[Set task]
Please reproduce the lines below from the line with "Feedback (435, 1141)" up to and including the line with "Início (105, 467)", leaving any pictures out of your answer.

-------

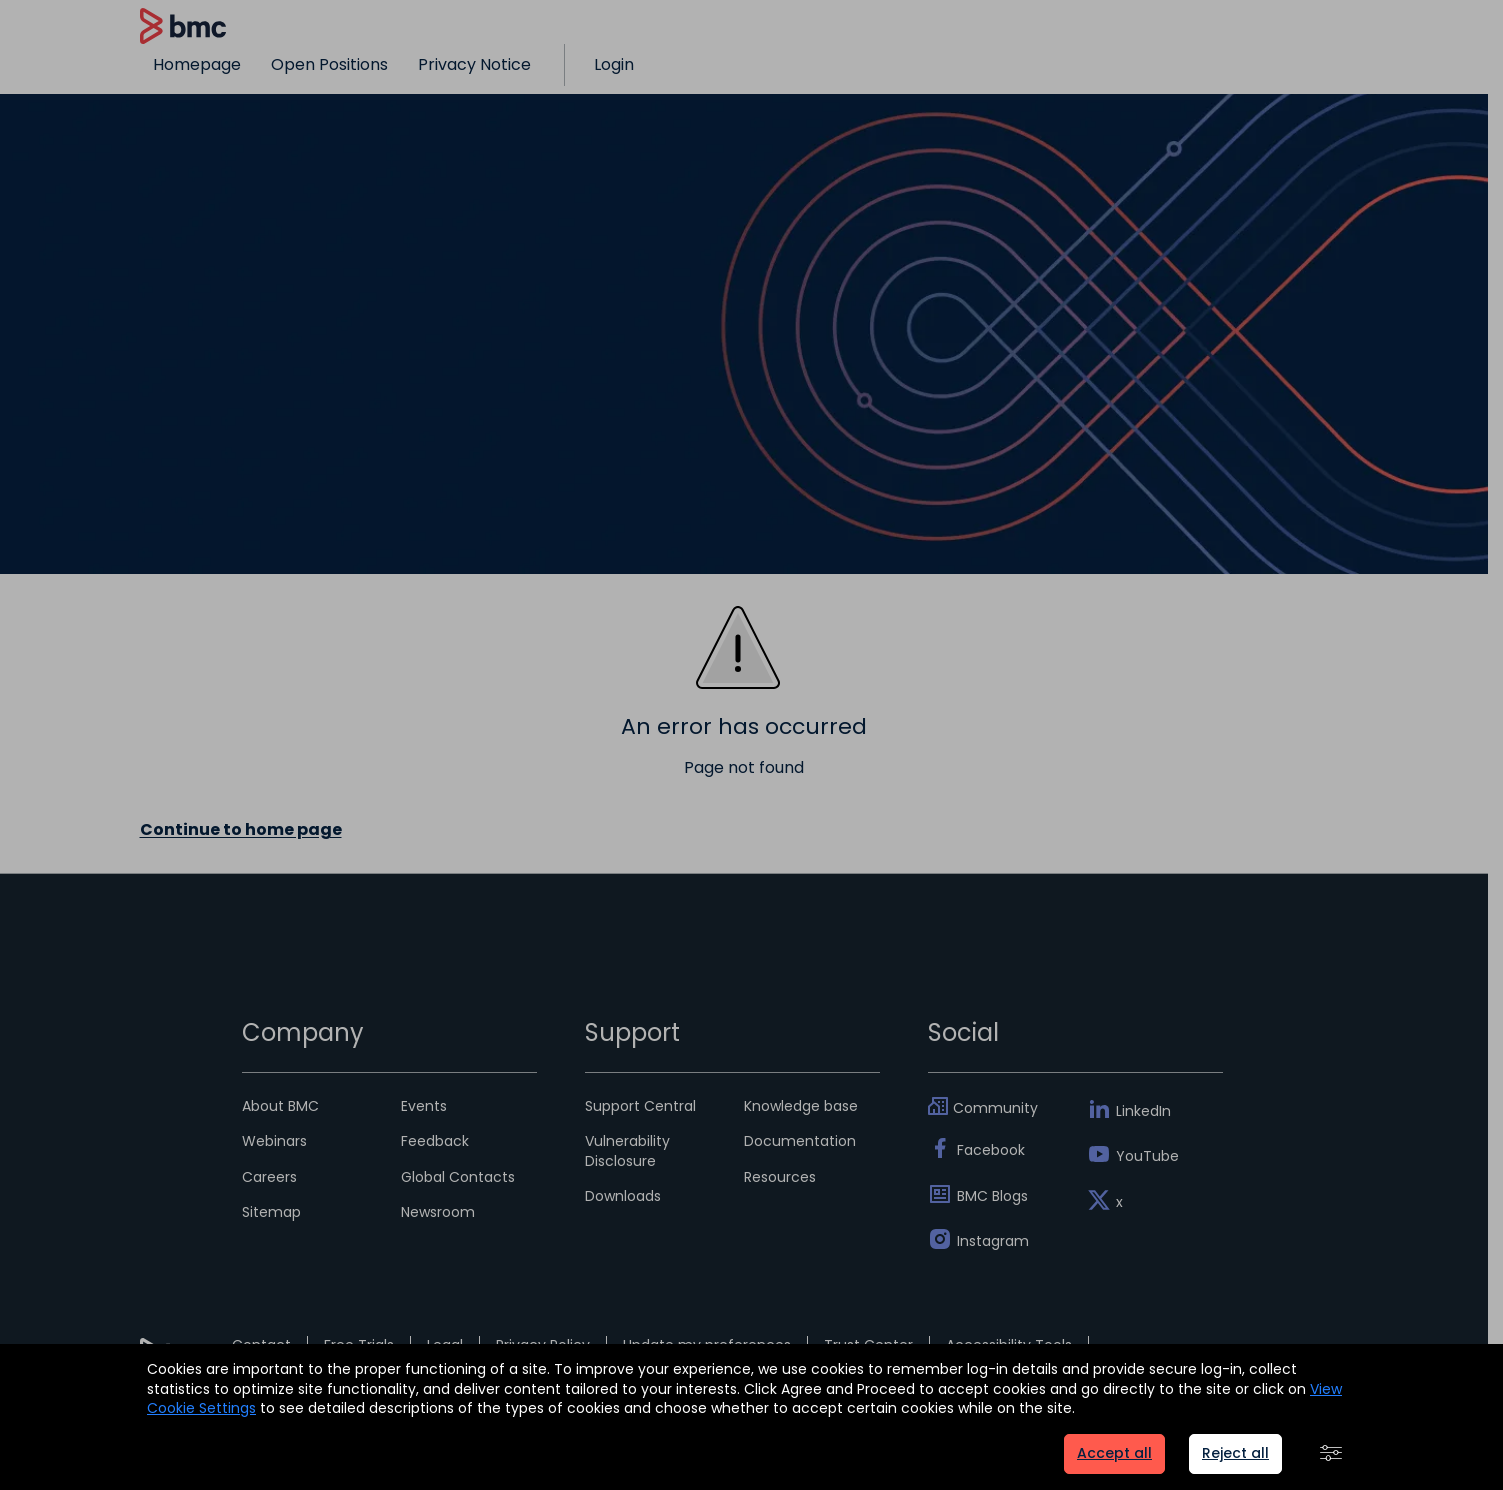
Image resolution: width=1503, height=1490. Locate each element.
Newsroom (438, 1212)
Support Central (640, 1106)
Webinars (274, 1141)
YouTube (1147, 1156)
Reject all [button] (1235, 1453)
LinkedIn (1143, 1111)
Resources (780, 1177)
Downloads (623, 1196)
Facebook (991, 1150)
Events (424, 1106)
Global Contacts (458, 1177)
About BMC (280, 1106)
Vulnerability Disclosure (627, 1150)
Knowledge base (801, 1106)
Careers (269, 1177)
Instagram (993, 1241)
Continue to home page (241, 830)
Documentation (800, 1141)
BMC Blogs (992, 1196)
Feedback (435, 1141)
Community (995, 1108)
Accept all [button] (1114, 1453)
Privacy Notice (474, 64)
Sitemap (271, 1212)
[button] (1331, 1454)
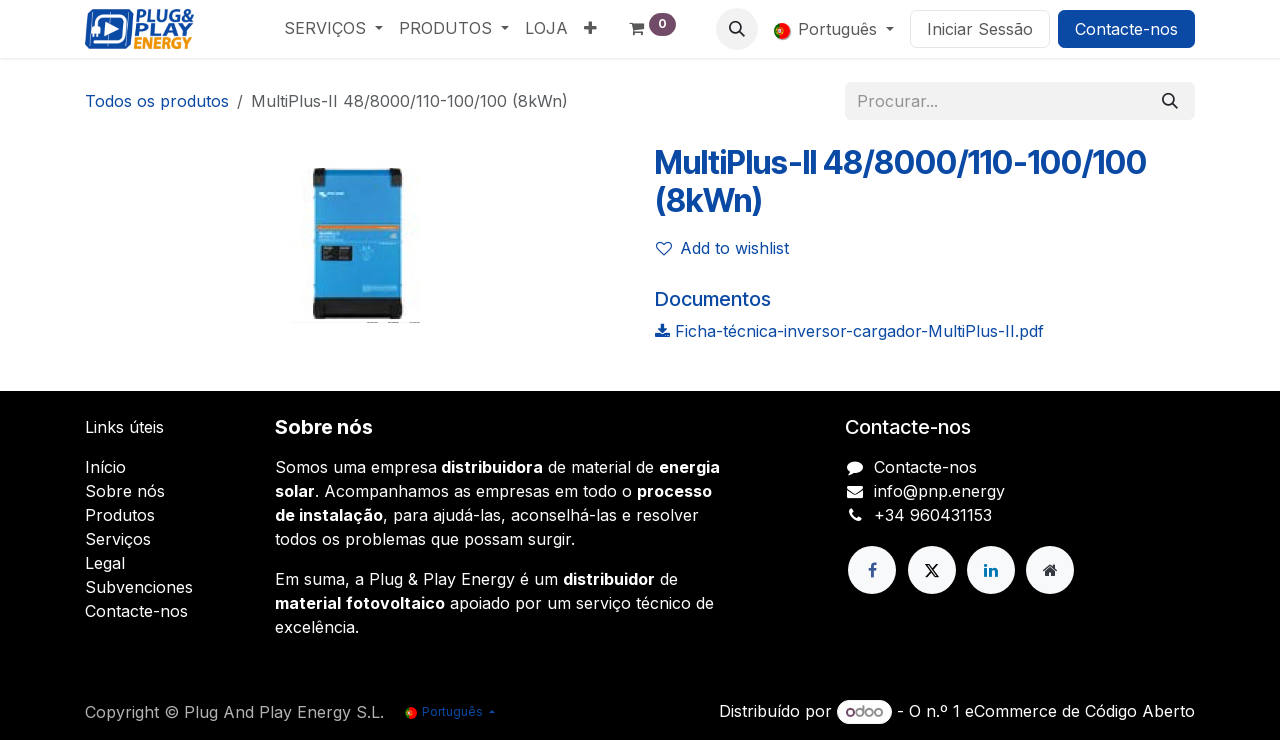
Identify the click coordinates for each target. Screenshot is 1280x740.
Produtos (120, 515)
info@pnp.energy (939, 491)
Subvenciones (139, 587)
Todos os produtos (157, 101)
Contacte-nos (1126, 29)
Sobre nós (125, 491)
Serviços (118, 539)
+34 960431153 (933, 515)
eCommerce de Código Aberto (1080, 711)
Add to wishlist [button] (722, 248)
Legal (105, 563)
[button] (737, 29)
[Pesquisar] (1170, 101)
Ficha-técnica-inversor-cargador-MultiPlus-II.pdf (849, 331)
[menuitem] (333, 28)
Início (105, 467)
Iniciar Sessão (980, 29)
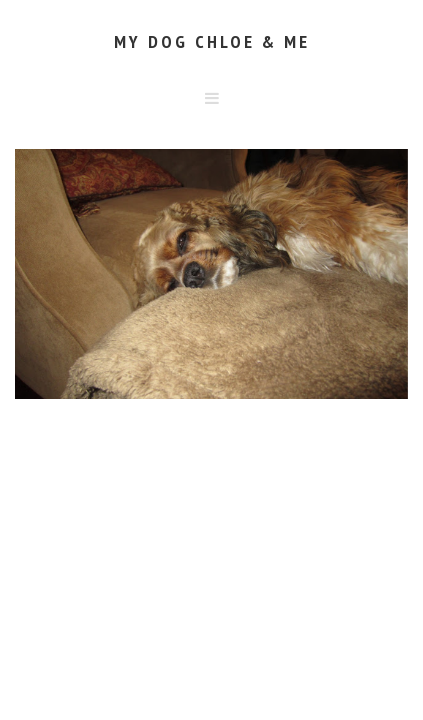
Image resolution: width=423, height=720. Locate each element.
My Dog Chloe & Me (212, 41)
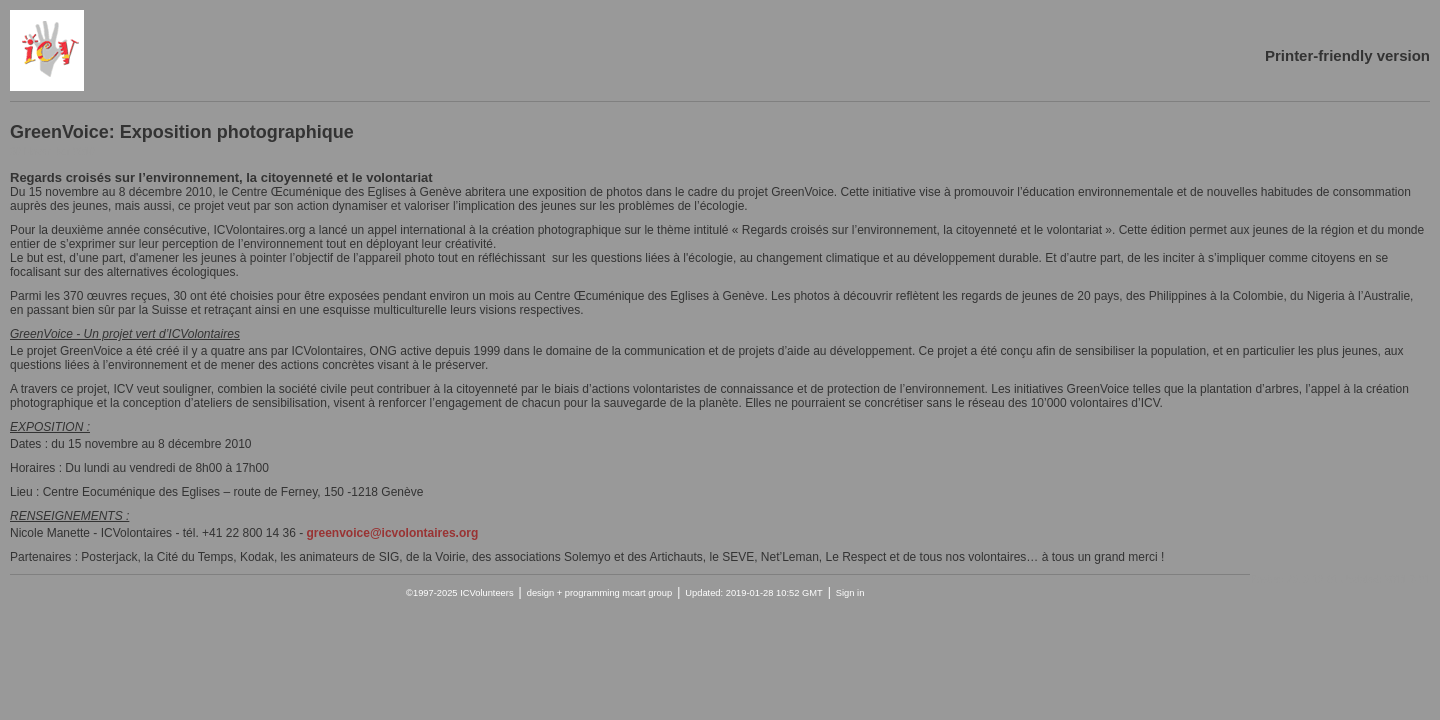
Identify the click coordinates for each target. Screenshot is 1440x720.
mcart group (647, 593)
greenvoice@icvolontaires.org (393, 533)
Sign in (850, 593)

-------

[Answer to the problem]
Feedback (435, 1141)
Community (995, 1108)
Accept all [button] (1114, 1453)
Privacy Notice (474, 64)
Sitemap (271, 1212)
[button] (1331, 1454)
Identify the click coordinates for each target. Screenshot is 1280x740.
Produtos (120, 515)
info@pnp.energy (939, 491)
Subvenciones (139, 587)
Todos os produtos (157, 101)
Contacte-nos (1126, 29)
Sobre nós (125, 491)
Serviços (118, 539)
+34 960431153 (933, 515)
eCommerce de Código Aberto (1080, 711)
Add to wishlist [button] (722, 248)
Legal (105, 563)
[button] (737, 29)
[Pesquisar] (1170, 101)
Ficha-técnica-inversor-cargador-MultiPlus-II.pdf (849, 331)
[menuitem] (333, 28)
Início (105, 467)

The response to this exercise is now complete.